══ Provided information ══

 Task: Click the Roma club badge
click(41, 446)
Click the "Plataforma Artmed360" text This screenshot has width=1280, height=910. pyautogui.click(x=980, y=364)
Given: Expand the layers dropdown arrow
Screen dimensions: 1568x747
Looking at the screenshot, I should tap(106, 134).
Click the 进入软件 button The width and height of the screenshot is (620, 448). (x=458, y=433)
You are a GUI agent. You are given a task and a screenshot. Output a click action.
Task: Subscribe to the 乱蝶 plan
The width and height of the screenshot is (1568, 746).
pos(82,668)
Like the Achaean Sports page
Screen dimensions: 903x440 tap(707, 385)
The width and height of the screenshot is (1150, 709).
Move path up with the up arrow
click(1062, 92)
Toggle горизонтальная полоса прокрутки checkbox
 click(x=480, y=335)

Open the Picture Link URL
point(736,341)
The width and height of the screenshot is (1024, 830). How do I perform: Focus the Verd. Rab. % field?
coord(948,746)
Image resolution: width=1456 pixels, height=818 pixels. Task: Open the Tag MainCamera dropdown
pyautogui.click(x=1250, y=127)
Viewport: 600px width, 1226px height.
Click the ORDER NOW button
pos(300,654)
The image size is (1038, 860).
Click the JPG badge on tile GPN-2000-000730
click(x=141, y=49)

═══

Print exactly the lines of the records from the one containing "The width and height of the screenshot is (1568, 746)." through the end, and nothing besides them.

Expected output »
The width and height of the screenshot is (1568, 746).
pos(82,668)
Like the Achaean Sports page
Screen dimensions: 903x440 tap(707, 385)
The width and height of the screenshot is (1150, 709).
Move path up with the up arrow
click(1062, 92)
Toggle горизонтальная полоса прокрутки checkbox
 click(x=480, y=335)

Open the Picture Link URL
point(736,341)
The width and height of the screenshot is (1024, 830). How do I perform: Focus the Verd. Rab. % field?
coord(948,746)
Image resolution: width=1456 pixels, height=818 pixels. Task: Open the Tag MainCamera dropdown
pyautogui.click(x=1250, y=127)
Viewport: 600px width, 1226px height.
Click the ORDER NOW button
pos(300,654)
The image size is (1038, 860).
Click the JPG badge on tile GPN-2000-000730
click(x=141, y=49)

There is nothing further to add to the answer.